Data at rest in information technology means inactive data that is stored physically in any digital form (e.g. databases, data warehouses, spreadsheets, archives, tapes, off-site backups, mobile devices etc.). Data at rest is subject to threats from hackers and other malicious threats. To prevent this data from being accessed, modified or stolen, organizations will often employ security protection measures such as password protection, data encryption, or a combination of both. The security options used for this type of data are commonly referred to as data at rest protection (DARP). 

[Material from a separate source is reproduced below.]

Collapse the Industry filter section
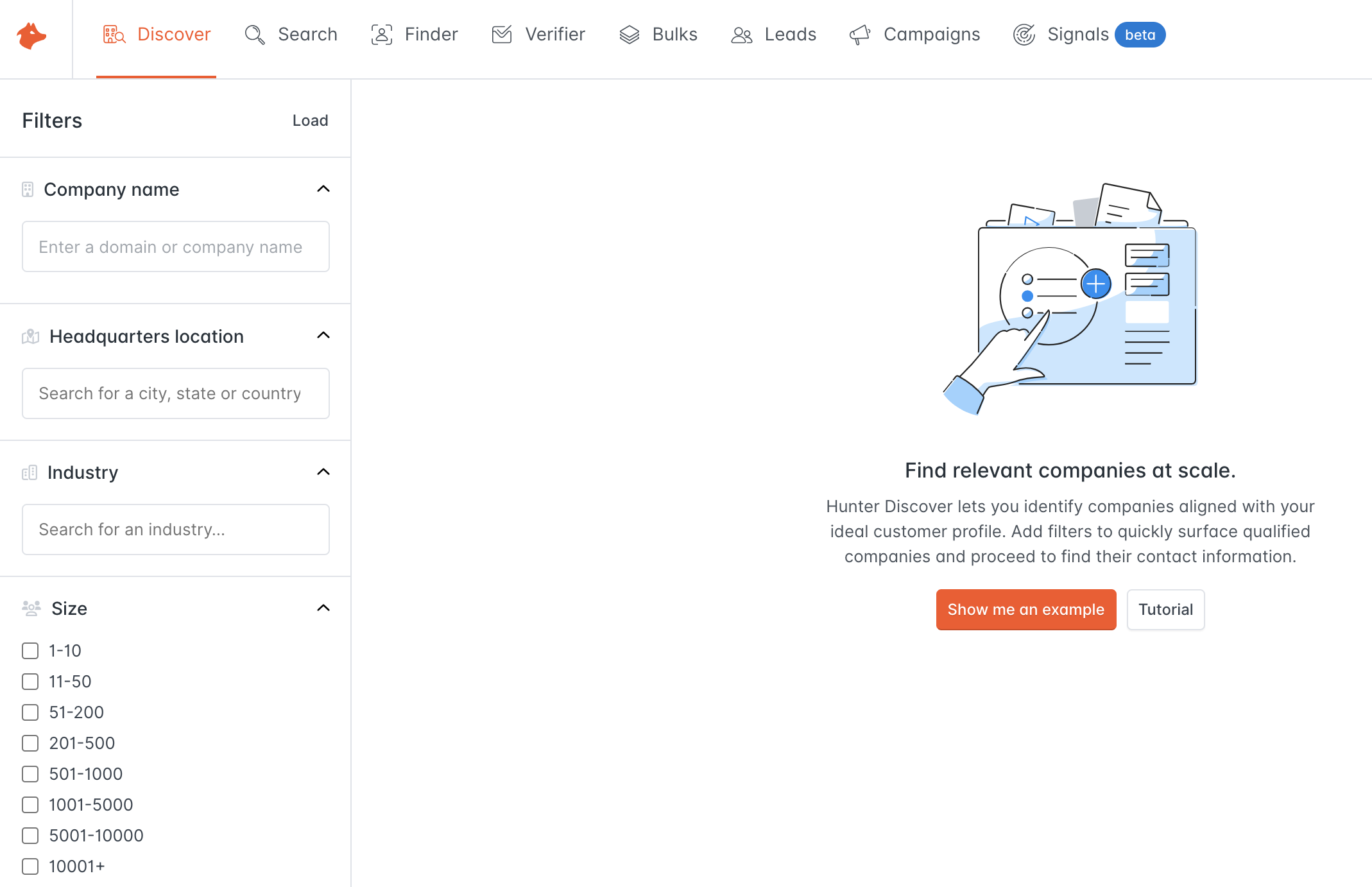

There is some disagreement as to the boundary between data at rest and data in use. Data at rest generally refers to data stored in persistent storage (disk, tape) while data in use generally refers to data being processed by a computer central processing unit (CPU) or in random access memory (RAM, also referred to as main memory or simply memory). Definitions include:
“…all data in computer storage while excluding data that is traversing a network or temporarily residing in computer memory to be read or updated.”
“…all data in storage but excludes any data that frequently traverses the network or that which resides in temporary memory. Data at rest includes but is not limited to archived data, data which is not accessed or changed frequently, files stored on hard drives, USB thumb drives, files stored on backup tape and disks, and also files stored off-site or on a storage area network (SAN).”
Data in use has also been taken to mean “active data” in the context of being in a database or being manipulated by an application. For example, some enterprise encryption gateway solutions for the cloud claim to encrypt data at rest, data in transit and data in use.
While it is generally accepted that archive data (i.e. which never changes), regardless of its storage medium, is data at rest and active data subject to constant or frequent change is data in use. “Inactive data” could be taken to mean data which may change, but infrequently. The imprecise nature of terms such as “constant” and “frequent” means that some stored data cannot be comprehensively defined as either data at rest or in use. These definitions could be taken to assume that Data at Rest is a superset of data in use; however, data in use, subject to frequent change, has distinct processing requirements from data at rest, whether completely static or subject to occasional change.
Concerns about data at rest
Because of its nature data at rest is of increasing concern to businesses, government agencies and other institutions. Mobile devices are often subject to specific security protocols to protect data at rest from unauthorised access when lost or stolen and there is an increasing recognition that database management systems and file servers should also be considered as at risk; the longer data is left unused in storage, the more likely it might be retrieved by unauthorized individuals outside the network.
Data encryption, which prevents data visibility in the event of its unauthorized access or theft, is commonly used to protect data in motion and increasingly promoted for protecting data at rest.
The encryption of data at rest should only include strong encryption methods such as AES or RSA. Encrypted data should remain encrypted when access controls such as usernames and password fail. Increasing encryption on multiple levels is recommended. Cryptography can be implemented on the database housing the data and on the physical storage where the databases are stored. Data encryption keys should be updated on a regular basis. Encryption keys should be stored separately from the data. Encryption also enables crypto-shredding at the end of the data or hardware lifecycle. Periodic auditing of sensitive data should be part of policy and should occur on scheduled occurrences. Finally, only store the minimum possible amount of sensitive data.
Tokenization is a non-mathematical approach to protecting data at rest that replaces sensitive data with non-sensitive substitutes, referred to as tokens, which have no extrinsic or exploitable meaning or value. This process does not alter the type or length of data, which means it can be processed by legacy systems such as databases that may be sensitive to data length and type.
Tokens require significantly less computational resources to process and less storage space in databases than traditionally encrypted data. This is achieved by keeping specific data fully or partially visible for processing and analytics while sensitive information is kept hidden. Lower processing and storage requirements makes tokenization an ideal method of securing data at rest in systems that manage large volumes of data.
A further method of preventing unwanted access to data at rest is the use of data federation especially when data is distributed globally (e.g. in off-shore archives). An example of this would be a European organisation which stores its archived data off-site in the USA. Under the terms of the USA PATRIOT Act the American authorities can demand access to all data physically stored within its boundaries, even if it includes personal information on European citizens with no connections to the USA. Data encryption alone cannot be used to prevent this as the authorities have the right to demand decrypted information. A data federation policy which retained personal citizen information with no foreign connections within its country of origin (separate from information which is either not personal or is relevant to off-shore authorities) is one option to address this concern.